How to not look like a fool due to haproxy

September 1, 2013  ·  fedora, infrastructure

Today I deployed mw-FedoraBadges to production in Fedora Infrastructure. It had been in staging for several days now, and we wanted to get it live before the freeze.

As I deployed it, a few interesting things happened.

First off, it’s useful to know that we use haproxy in front of our app servers. Haproxy basically creates a round-robin of app servers for each application that it sits in front of, and internally routes requests to random servers (or servers based on a set of criteria).

Today I went to move the mw-FedoraBadges extension out of staging and into production. When I did this, I moved all of the files that I modified from our modules-staging/mediawiki directory into modules/mediawiki - or so I thought.

It turns out that I missed one file - the module manifest, which had an important change in it: it added the mediawiki-FedoraBadges package as a required package on machines which include the mediawiki module. The other files (a small CSS tweak, and a much more important one-line change to the wiki’s LocalSettings.php config file, which included the extension) all deployed just fine. But since LocalSettings.php had updated and the servers knew nothing of the package that LocalSettings.php was requiring, things started to 500.

Luckily, when I make big changes like this, I only trigger a run of Puppet on a very small subset of our app servers – in this case, one server. As soon as it updated all files but didn’t show any sign of installing a new package, I knew what I had done.

I quickly checked the haproxy status page of one of our proxies (it didn’t matter which, since they largely share the same configuration), to make sure that it had pulled the app server out of its internal round-robin.

I saw this and instantly breathed a sigh of relief:

haproxy saves the day

I added the package requirement to the Puppet manifest and re-ran Puppet on app01. A few seconds and a haproxy-status-page refresh later, all was green again.

At this point, I figured that everything was fine. app01 seemed to be doing fine and serving traffic, so I ran Puppet on the rest of the servers. Ut oh.

I waited a while for Puppet to run (I was using Ansible on our config management server, lockbox01 to trigger the Puppet run on appXX). After a while of getting impatient, I refreshed the haproxy status page again, and saw that app01 was just fine, but all the other app servers had gone red in the fp-wiki section. Oh crap.

I flipped back to the terminal, and saw that the Puppet runs had finally finished. mediawiki-FedoraBadges 404’d when Puppet tried to install it via yum. What the heck?
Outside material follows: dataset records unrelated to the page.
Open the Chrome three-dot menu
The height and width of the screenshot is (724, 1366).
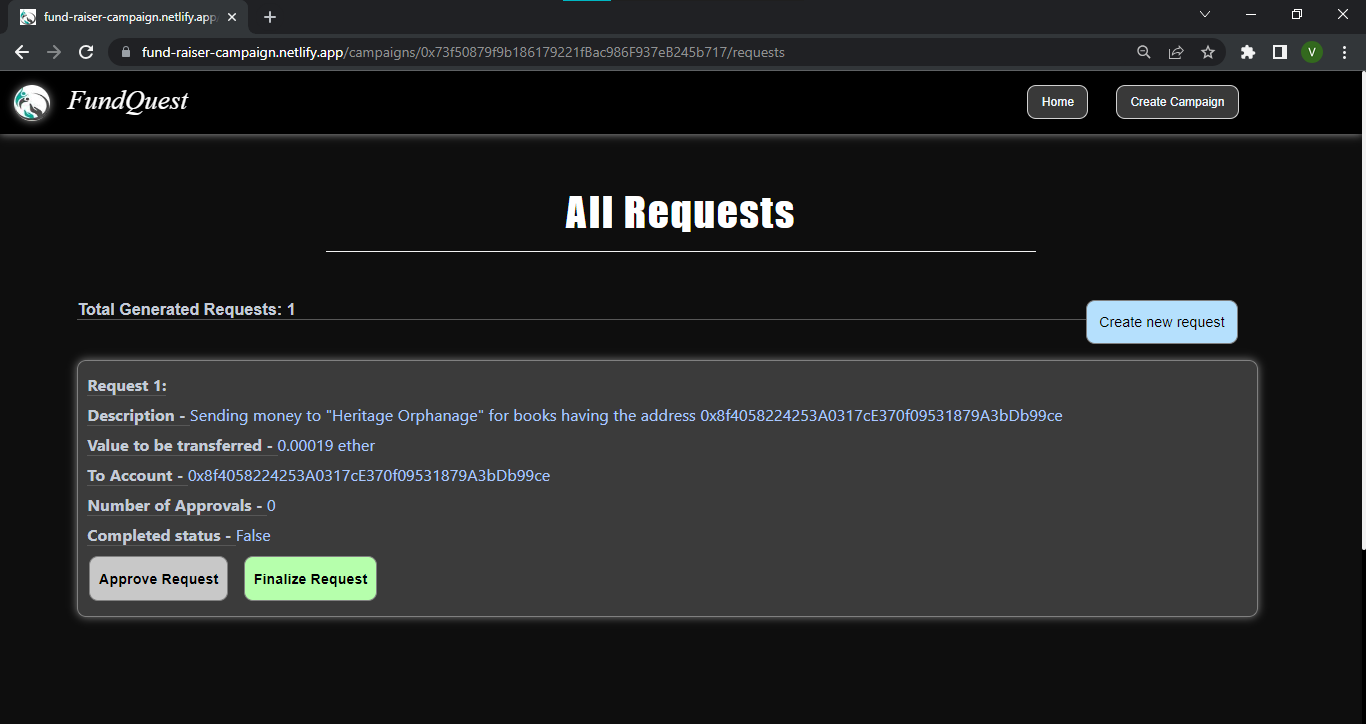(1345, 51)
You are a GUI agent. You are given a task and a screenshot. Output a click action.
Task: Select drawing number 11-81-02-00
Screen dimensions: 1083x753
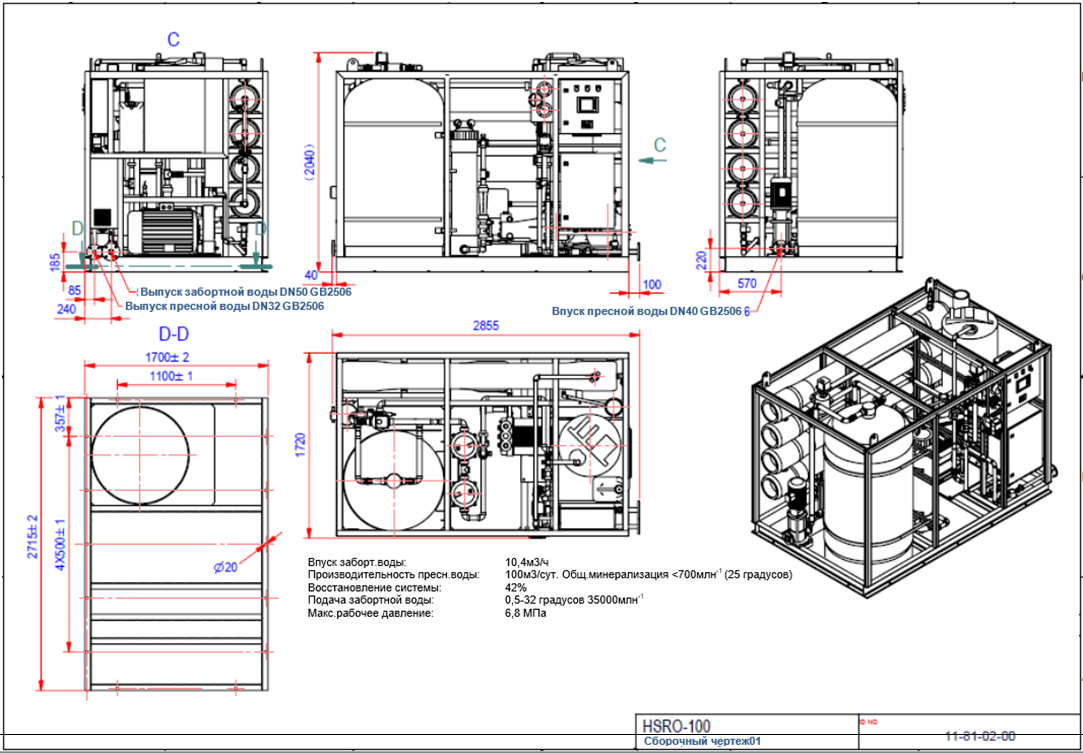point(980,735)
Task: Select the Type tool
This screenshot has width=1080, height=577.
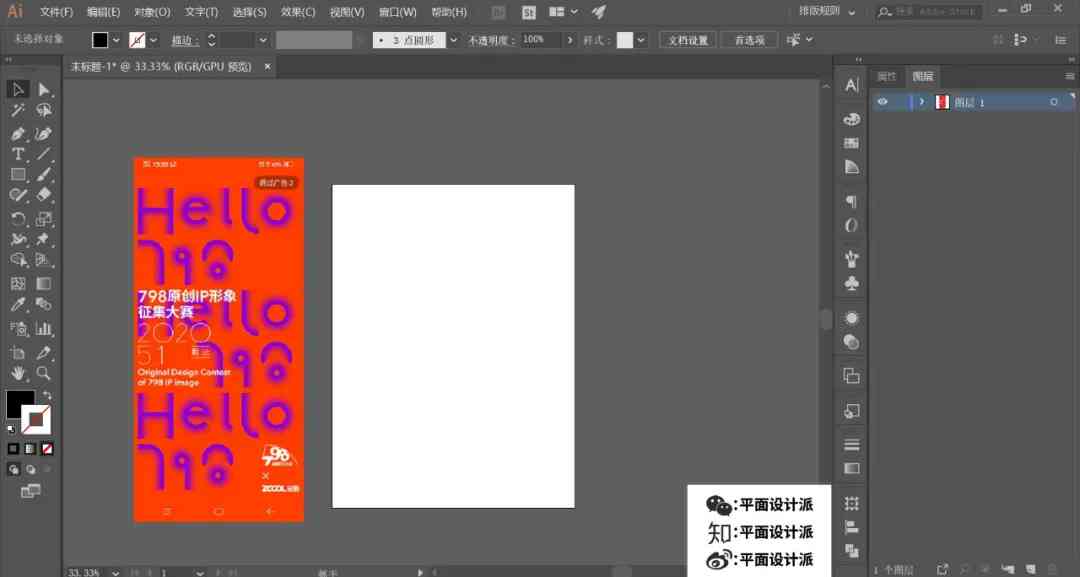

I looked closer and saw that it was actually trying to install the old version of mw-FedoraBadges - the one that had been in staging, which was a slightly different version number than the one I was deploying. Yum had cached the old version number, when it had last read the repo data of our infrastructure repo and Puppet had failed to expire-cache to ensure the latest version was being obtained.
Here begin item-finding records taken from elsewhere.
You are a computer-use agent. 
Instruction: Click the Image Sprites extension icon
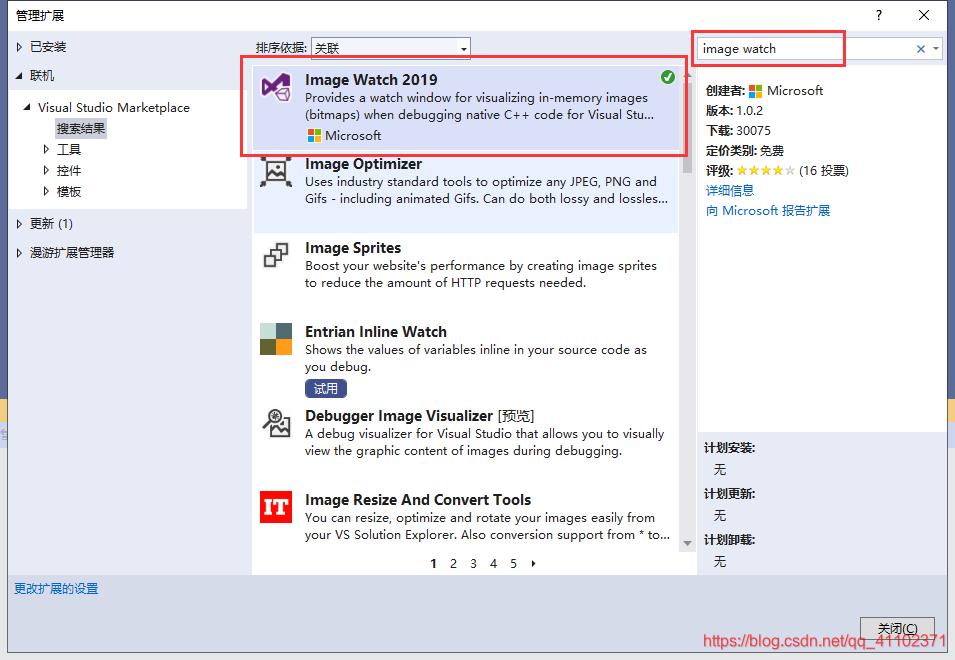275,256
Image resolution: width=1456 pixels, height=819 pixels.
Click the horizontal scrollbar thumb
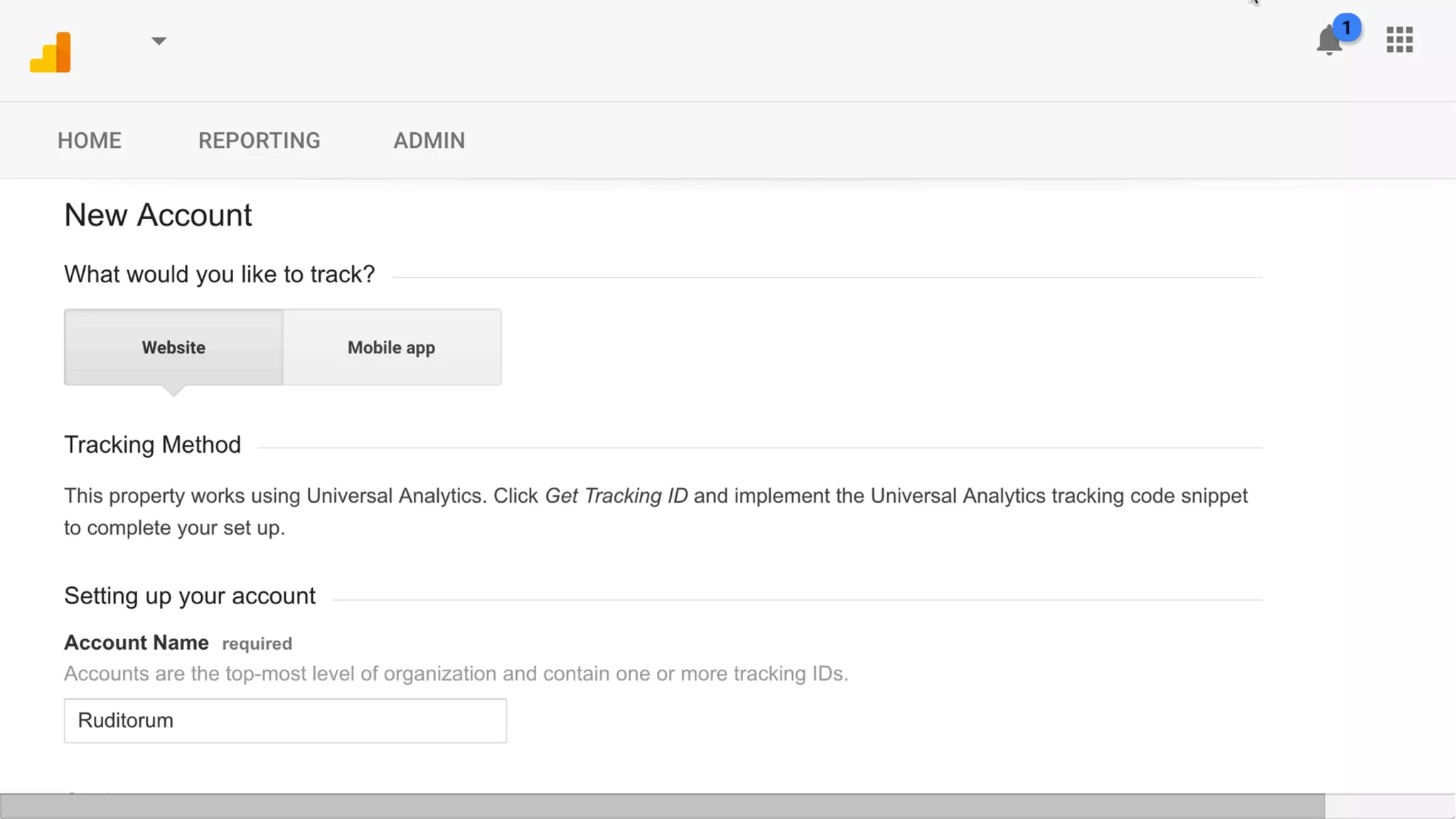(x=661, y=807)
I used Ansible to yum clean expire-cache on all app servers, re-ran Puppet on them, and everything returned to green instantly.

We never hit outage, but for about 1-2 minutes our wiki was running on one app server. Haproxy had saved me from outage not once today, but twice. In about five minutes. I now love haproxy. :)
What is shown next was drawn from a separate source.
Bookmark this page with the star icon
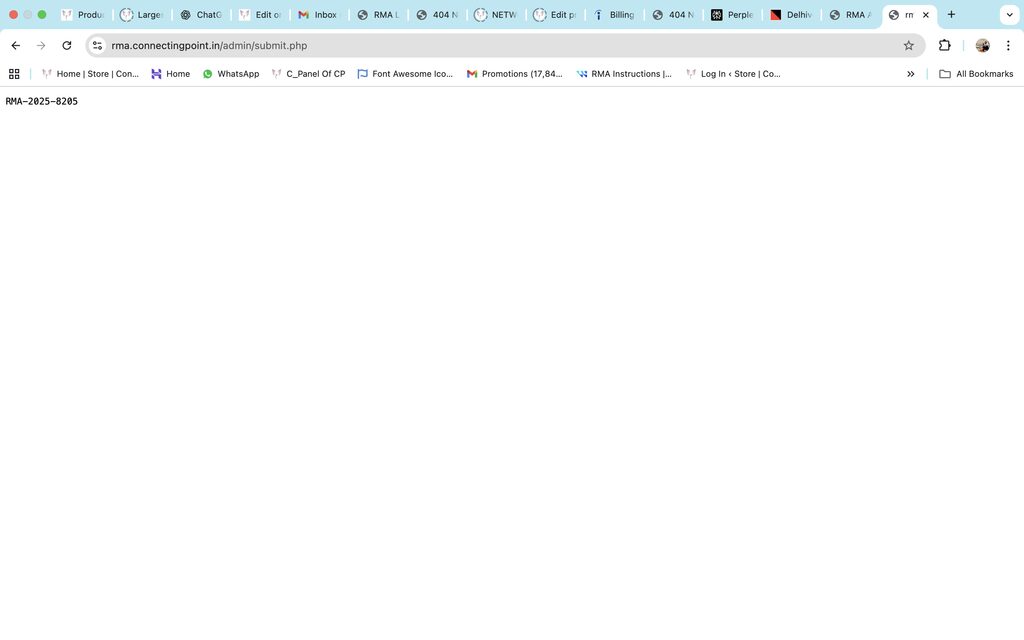The width and height of the screenshot is (1024, 640). point(908,45)
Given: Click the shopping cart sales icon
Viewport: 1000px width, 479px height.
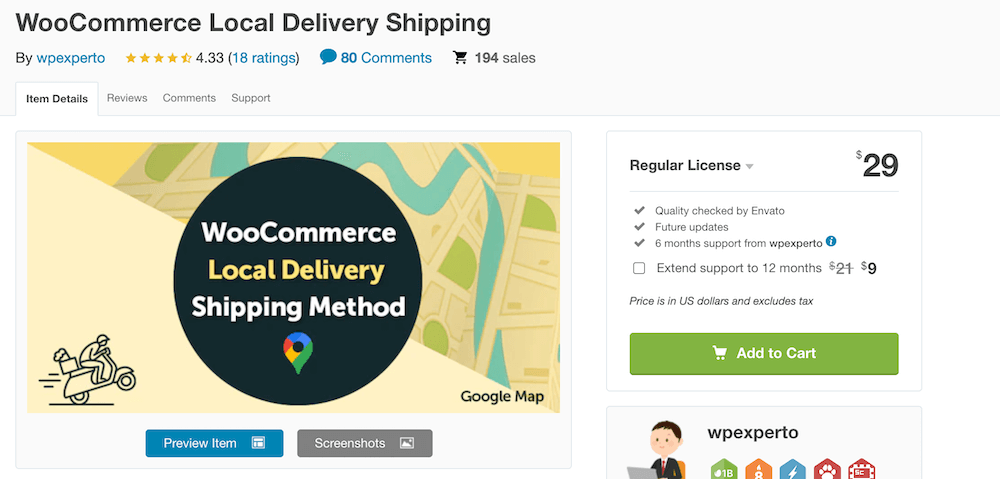Looking at the screenshot, I should click(x=460, y=58).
In slightly less stressful news, now you can show off your Fedora Badges on your user page in the Fedora Wiki.

Simply add:

{{ #fedorabadges: your_fas_username }}

where you want them to appear, and

{{ #fedorabadgescount: your_fas_username }}

anywhere you want a count of your badges to appear.

You might need to add ?action=purge to your userpage the first time, if anything goes weird with caching. The extension leverages caching because of the fact that it has to call out to Tahrir (which has the Badges information) to get your list of badges. This call is potentially really slow, and caching makes it be slow once, instead of on every page load.

The cache should last ~24 hours I believe, so at most, someone’s badges, as displayed on their user page, will be 23 hours and 59 minutes out of date. You can always purge the cache by adding ?action=purge to the URL of the user page.

As an alternative (but hacky) way around this, I’m thinking about having the badge awarder purge the cache of the awardee’s user page, when they are awarded a badge. It can do this asynchronously and best effort with no real downside if it fails, because it’s pretty low priority. I have no idea if this is something worth pursuing, but it sounds hacky.